Segment Start: SUPPLIED DATA

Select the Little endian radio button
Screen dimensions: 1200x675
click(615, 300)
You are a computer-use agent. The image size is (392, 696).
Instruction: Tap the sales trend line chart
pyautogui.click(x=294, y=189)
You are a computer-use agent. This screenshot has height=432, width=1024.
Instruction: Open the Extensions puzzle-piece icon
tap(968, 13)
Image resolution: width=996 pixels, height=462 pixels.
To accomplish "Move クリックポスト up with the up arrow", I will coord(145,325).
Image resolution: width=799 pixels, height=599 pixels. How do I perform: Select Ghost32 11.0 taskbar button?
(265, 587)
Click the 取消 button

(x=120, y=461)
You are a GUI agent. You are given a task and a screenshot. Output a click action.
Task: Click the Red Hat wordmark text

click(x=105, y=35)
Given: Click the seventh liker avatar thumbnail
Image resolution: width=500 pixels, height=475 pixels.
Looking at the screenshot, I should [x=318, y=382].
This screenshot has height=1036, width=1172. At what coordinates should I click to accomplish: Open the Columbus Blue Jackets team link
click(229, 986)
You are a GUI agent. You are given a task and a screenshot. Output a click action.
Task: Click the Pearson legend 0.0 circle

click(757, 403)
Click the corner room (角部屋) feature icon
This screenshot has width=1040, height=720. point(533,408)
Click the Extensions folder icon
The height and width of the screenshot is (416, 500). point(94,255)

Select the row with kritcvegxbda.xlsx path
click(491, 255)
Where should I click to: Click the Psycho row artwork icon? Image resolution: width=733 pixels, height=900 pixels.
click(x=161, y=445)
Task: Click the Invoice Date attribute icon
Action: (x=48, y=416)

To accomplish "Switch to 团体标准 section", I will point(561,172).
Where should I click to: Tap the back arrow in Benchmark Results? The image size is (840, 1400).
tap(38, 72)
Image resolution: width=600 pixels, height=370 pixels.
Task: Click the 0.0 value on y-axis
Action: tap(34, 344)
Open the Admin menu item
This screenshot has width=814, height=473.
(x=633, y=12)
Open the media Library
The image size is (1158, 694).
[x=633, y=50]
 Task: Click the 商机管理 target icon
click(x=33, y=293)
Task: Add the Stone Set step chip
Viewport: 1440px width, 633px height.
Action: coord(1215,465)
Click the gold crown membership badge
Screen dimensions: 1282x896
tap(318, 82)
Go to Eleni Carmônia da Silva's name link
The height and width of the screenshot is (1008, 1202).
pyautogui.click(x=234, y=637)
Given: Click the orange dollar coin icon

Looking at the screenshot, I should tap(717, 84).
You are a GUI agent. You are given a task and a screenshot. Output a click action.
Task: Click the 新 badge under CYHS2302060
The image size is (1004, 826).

Segment End: SUPPLIED DATA

• **WHAT YOU NEED TO DO**: Your job is to give the data above again exactly, in full.

• **SOLUTION FOR THIS EXERCISE**:
Select the Little endian radio button
Screen dimensions: 1200x675
click(615, 300)
You are a computer-use agent. The image size is (392, 696).
Instruction: Tap the sales trend line chart
pyautogui.click(x=294, y=189)
You are a computer-use agent. This screenshot has height=432, width=1024.
Instruction: Open the Extensions puzzle-piece icon
tap(968, 13)
Image resolution: width=996 pixels, height=462 pixels.
To accomplish "Move クリックポスト up with the up arrow", I will coord(145,325).
Image resolution: width=799 pixels, height=599 pixels. How do I perform: Select Ghost32 11.0 taskbar button?
(265, 587)
Click the 取消 button

(x=120, y=461)
You are a GUI agent. You are given a task and a screenshot. Output a click action.
Task: Click the Red Hat wordmark text

click(x=105, y=35)
Given: Click the seventh liker avatar thumbnail
Image resolution: width=500 pixels, height=475 pixels.
Looking at the screenshot, I should [x=318, y=382].
This screenshot has height=1036, width=1172. At what coordinates should I click to accomplish: Open the Columbus Blue Jackets team link
click(229, 986)
You are a GUI agent. You are given a task and a screenshot. Output a click action.
Task: Click the Pearson legend 0.0 circle

click(757, 403)
Click the corner room (角部屋) feature icon
This screenshot has width=1040, height=720. point(533,408)
Click the Extensions folder icon
The height and width of the screenshot is (416, 500). point(94,255)

Select the row with kritcvegxbda.xlsx path
click(491, 255)
Where should I click to: Click the Psycho row artwork icon? Image resolution: width=733 pixels, height=900 pixels.
click(x=161, y=445)
Task: Click the Invoice Date attribute icon
Action: (x=48, y=416)

To accomplish "Switch to 团体标准 section", I will point(561,172).
Where should I click to: Tap the back arrow in Benchmark Results? The image size is (840, 1400).
tap(38, 72)
Image resolution: width=600 pixels, height=370 pixels.
Task: Click the 0.0 value on y-axis
Action: tap(34, 344)
Open the Admin menu item
This screenshot has width=814, height=473.
(x=633, y=12)
Open the media Library
The image size is (1158, 694).
[x=633, y=50]
 Task: Click the 商机管理 target icon
click(x=33, y=293)
Task: Add the Stone Set step chip
Viewport: 1440px width, 633px height.
Action: coord(1215,465)
Click the gold crown membership badge
Screen dimensions: 1282x896
tap(318, 82)
Go to Eleni Carmônia da Silva's name link
The height and width of the screenshot is (1008, 1202).
pyautogui.click(x=234, y=637)
Given: Click the orange dollar coin icon

Looking at the screenshot, I should tap(717, 84).
You are a GUI agent. You are given a task and a screenshot. Output a click action.
Task: Click the 新 badge under CYHS2302060
The image size is (1004, 826).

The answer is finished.